Northern Ireland's police service is set to shrink in the coming years due to huge pressure on its budget, the PSNI’s chief Constable has said.

Simon Byrne told the policing board this morning that there would be 309 fewer officers by the end of the current financial year in March.

There will be no redundancies and the reductions will be managed through natural wastage.

As many as 115 civilian staff are also set to go.

Mr Byrne said the cuts in officer numbers would leave the service with 6,699 full-time officers.

That is 800 fewer than the number agreed to by the political parties in the New Decade New Approach deal from several years ago.

It is also the lowest number of officers since the PSNI replaced the former RUC.

PSNI chief Constable Simon Byrne said the policing budget
is £80 million (€91 million) short this year (File image)

The Chief Constable said the impact would be seen this year.

It would mean longer response times for non-emergency calls; a prioritisation of investigations which would be slower to complete; fewer resources for neighbourhood policing; restricted access to some stations and the closure of others; and a reduced ability to respond to public order situations.

Mr Byrne said: "Police are already making difficult choices every day to minimise the risk to the public and to reduce the harm these reductions pose."

He said the service would focus resources on community policing, sexual and domestic abuse, and emergency response.

"The message we delivered today is a bleak one. Inevitably with less police there will be less policing.

"In spite of this as a police service our core work will not change.

"The public can continue to have confidence that we will still answer 999 calls quickly.

"We will continue to patrol our neighbourhoods.
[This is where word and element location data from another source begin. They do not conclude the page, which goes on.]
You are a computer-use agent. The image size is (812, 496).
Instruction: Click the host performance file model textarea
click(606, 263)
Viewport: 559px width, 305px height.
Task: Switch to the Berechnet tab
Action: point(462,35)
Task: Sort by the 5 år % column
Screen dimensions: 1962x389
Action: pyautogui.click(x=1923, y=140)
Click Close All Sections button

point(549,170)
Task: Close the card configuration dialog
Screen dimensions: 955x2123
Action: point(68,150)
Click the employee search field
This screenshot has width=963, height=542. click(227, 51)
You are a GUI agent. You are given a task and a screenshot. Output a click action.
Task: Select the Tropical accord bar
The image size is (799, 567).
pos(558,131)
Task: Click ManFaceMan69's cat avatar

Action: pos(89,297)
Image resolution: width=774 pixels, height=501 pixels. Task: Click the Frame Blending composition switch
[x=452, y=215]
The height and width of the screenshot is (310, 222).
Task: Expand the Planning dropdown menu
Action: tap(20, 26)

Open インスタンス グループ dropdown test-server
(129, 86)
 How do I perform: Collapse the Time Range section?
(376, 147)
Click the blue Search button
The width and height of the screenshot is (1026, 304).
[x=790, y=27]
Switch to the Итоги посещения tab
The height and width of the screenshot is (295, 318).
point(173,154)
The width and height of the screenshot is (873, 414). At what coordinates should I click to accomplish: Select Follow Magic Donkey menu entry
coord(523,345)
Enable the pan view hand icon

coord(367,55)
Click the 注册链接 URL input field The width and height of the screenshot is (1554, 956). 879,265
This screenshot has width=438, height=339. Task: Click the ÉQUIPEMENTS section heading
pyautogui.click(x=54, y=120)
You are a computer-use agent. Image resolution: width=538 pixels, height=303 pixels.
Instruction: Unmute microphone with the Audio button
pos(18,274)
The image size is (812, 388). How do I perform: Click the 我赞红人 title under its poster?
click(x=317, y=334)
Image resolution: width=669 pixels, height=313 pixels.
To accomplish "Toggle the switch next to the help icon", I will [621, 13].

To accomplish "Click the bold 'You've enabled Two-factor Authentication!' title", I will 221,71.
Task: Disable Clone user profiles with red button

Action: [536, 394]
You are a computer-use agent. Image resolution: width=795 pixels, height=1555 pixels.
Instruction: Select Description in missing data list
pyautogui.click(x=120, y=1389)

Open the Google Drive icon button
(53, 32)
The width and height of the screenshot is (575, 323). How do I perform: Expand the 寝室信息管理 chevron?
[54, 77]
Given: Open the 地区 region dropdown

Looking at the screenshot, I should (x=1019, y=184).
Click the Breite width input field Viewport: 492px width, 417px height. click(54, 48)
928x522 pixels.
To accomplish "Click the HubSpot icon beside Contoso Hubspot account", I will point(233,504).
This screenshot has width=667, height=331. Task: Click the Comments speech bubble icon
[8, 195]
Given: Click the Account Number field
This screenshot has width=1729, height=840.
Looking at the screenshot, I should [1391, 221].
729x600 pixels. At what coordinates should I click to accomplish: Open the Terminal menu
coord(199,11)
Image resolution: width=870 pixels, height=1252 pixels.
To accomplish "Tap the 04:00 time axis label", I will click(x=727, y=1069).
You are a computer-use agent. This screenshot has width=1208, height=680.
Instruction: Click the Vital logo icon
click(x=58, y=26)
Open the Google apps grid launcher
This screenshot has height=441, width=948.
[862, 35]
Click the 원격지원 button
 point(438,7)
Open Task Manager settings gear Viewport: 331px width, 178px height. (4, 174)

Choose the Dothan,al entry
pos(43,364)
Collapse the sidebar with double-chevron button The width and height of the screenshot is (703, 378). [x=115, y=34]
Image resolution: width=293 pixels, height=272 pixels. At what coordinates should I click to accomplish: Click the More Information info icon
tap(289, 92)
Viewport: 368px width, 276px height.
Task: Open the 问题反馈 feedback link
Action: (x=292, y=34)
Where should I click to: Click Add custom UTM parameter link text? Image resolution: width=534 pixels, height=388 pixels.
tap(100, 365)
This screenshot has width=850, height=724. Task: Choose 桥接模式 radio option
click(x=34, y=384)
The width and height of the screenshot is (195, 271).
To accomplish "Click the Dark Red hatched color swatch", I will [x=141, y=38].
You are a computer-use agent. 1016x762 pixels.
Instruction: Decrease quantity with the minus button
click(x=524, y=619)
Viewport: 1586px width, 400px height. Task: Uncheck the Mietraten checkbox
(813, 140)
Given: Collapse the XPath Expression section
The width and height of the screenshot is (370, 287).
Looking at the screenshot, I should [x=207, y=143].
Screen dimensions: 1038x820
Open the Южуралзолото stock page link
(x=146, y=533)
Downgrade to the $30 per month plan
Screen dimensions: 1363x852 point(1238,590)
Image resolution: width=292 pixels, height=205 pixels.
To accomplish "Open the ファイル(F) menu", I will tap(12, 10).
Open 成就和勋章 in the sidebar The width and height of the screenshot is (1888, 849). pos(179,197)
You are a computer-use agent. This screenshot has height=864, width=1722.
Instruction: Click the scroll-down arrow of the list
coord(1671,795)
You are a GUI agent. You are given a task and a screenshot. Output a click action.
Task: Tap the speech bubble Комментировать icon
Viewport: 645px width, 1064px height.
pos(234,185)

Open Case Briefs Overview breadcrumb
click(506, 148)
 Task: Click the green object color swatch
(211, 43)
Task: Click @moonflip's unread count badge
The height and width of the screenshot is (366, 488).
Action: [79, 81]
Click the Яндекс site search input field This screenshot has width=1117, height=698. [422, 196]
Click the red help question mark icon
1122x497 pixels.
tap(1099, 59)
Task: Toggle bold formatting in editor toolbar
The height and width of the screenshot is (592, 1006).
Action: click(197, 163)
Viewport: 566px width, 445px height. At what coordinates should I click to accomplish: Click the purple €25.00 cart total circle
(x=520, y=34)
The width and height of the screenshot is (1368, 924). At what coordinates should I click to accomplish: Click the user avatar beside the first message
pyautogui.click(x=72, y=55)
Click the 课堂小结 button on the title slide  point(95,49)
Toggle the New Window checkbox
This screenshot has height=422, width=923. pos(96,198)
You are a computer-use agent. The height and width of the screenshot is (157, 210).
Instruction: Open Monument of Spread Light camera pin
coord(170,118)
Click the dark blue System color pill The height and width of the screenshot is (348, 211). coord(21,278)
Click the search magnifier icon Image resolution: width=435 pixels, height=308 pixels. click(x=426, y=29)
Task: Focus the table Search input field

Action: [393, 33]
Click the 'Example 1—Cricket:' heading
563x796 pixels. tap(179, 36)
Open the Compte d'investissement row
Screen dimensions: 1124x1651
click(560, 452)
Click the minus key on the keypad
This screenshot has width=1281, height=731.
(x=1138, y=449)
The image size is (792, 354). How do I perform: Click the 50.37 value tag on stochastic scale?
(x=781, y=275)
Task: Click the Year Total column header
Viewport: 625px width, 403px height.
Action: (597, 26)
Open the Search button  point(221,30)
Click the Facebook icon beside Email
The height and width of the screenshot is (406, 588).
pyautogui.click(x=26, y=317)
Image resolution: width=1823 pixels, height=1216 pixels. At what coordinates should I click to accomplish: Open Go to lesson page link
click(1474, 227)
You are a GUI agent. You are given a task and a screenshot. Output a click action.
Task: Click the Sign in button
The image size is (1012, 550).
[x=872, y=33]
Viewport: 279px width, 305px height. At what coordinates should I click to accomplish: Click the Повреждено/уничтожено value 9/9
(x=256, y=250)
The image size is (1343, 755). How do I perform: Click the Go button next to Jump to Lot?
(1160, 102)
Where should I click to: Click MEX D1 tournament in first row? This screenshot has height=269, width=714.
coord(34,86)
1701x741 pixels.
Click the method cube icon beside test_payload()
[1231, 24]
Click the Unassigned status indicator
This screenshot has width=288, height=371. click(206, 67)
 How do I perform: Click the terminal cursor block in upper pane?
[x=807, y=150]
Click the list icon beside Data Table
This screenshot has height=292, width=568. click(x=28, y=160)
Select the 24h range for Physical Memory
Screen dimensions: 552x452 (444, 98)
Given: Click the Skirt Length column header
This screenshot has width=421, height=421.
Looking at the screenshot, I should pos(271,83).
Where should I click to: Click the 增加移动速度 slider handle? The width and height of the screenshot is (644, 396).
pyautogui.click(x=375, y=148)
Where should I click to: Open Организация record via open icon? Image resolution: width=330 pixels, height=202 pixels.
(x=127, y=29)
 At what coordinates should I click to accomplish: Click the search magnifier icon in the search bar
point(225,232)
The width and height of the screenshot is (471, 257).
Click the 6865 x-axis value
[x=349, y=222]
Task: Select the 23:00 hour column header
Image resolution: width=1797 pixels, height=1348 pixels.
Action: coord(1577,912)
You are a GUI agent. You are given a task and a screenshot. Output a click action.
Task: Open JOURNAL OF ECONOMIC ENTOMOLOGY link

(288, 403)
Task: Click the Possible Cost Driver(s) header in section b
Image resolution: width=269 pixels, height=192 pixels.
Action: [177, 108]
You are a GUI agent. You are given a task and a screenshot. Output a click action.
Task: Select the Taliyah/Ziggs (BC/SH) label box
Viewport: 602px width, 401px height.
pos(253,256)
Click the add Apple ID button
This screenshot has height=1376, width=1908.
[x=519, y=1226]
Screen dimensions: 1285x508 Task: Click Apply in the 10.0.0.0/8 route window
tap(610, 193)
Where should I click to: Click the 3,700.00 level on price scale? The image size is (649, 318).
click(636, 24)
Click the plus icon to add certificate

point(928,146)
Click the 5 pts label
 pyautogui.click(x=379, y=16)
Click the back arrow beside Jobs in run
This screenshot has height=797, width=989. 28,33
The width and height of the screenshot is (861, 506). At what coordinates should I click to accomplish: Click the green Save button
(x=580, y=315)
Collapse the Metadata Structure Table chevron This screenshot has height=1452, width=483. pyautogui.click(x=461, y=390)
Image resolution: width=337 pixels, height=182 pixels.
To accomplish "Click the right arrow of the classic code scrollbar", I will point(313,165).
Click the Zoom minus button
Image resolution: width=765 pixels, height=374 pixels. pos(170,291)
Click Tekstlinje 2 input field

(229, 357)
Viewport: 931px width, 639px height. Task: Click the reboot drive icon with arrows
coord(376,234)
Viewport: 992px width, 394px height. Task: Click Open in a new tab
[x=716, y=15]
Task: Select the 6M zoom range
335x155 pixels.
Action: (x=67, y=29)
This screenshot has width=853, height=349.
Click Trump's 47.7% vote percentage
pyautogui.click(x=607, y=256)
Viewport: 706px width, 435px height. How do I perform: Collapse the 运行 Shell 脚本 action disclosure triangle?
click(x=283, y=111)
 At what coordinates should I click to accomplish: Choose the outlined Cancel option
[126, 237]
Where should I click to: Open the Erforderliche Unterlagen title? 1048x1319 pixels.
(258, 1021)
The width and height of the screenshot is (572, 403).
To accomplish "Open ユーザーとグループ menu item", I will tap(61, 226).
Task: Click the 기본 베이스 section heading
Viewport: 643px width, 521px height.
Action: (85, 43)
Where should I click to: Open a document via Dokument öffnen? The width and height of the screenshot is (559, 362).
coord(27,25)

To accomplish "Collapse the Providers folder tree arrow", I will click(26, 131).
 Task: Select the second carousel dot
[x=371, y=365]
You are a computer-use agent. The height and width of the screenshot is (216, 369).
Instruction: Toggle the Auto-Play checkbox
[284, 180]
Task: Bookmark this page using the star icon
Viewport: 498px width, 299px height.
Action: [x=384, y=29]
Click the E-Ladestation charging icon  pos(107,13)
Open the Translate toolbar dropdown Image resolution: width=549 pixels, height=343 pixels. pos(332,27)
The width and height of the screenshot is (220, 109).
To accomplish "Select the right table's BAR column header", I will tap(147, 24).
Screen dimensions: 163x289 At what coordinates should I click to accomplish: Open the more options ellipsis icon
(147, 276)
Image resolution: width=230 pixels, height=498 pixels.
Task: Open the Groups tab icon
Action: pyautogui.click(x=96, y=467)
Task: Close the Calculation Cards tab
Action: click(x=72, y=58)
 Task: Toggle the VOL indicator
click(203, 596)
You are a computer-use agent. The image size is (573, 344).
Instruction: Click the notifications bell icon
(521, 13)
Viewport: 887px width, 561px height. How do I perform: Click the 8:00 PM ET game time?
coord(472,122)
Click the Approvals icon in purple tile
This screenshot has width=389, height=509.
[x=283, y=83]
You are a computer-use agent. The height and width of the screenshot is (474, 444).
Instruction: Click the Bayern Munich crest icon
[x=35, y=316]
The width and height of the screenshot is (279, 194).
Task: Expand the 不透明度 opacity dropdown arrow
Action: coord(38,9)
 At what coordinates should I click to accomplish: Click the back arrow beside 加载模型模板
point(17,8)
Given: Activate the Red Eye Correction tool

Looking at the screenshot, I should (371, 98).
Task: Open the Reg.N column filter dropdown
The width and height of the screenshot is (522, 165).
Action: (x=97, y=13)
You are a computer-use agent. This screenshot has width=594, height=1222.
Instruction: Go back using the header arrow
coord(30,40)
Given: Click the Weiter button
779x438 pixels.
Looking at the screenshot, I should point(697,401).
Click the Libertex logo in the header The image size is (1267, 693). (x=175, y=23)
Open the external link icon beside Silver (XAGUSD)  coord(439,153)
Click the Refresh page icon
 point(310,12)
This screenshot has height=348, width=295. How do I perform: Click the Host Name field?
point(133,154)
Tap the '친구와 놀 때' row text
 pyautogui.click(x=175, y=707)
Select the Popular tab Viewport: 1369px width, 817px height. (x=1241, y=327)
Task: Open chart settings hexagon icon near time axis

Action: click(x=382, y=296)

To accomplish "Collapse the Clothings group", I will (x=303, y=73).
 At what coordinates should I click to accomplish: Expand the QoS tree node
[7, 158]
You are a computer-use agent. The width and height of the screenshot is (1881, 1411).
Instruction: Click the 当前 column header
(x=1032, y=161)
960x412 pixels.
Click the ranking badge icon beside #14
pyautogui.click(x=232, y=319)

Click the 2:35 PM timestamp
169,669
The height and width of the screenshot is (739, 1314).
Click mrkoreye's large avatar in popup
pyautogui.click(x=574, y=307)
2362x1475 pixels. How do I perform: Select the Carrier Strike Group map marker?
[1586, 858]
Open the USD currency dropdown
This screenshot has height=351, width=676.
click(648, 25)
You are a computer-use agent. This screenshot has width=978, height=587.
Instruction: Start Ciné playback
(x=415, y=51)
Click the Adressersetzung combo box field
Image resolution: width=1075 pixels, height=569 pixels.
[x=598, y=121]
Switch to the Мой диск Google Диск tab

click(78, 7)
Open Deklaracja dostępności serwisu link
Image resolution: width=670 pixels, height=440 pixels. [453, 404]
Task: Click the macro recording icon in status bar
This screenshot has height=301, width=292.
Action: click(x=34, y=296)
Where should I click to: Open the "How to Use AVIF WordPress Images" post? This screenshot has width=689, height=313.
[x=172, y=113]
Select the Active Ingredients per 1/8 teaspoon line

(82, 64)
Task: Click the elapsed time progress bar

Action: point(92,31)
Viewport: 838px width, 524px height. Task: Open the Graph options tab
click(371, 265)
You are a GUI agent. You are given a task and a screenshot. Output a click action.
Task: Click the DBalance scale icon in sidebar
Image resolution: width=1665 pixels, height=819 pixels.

We will continue to investigate high-harm crime and bring offenders to justice."

The policing budget is £80 million (€91 million) short this year.

As a result, by March 2023 reductions will include 75 fewer neighbourhood police officers; 96 fewer detectives investigating things like murder and terrorism; and 97 fewer officers working in roads policing, public order and specialist search teams.

Damaged vehicles will not be repaired and building maintenance will be deferred.

Other modernisation plans will also be put on ice.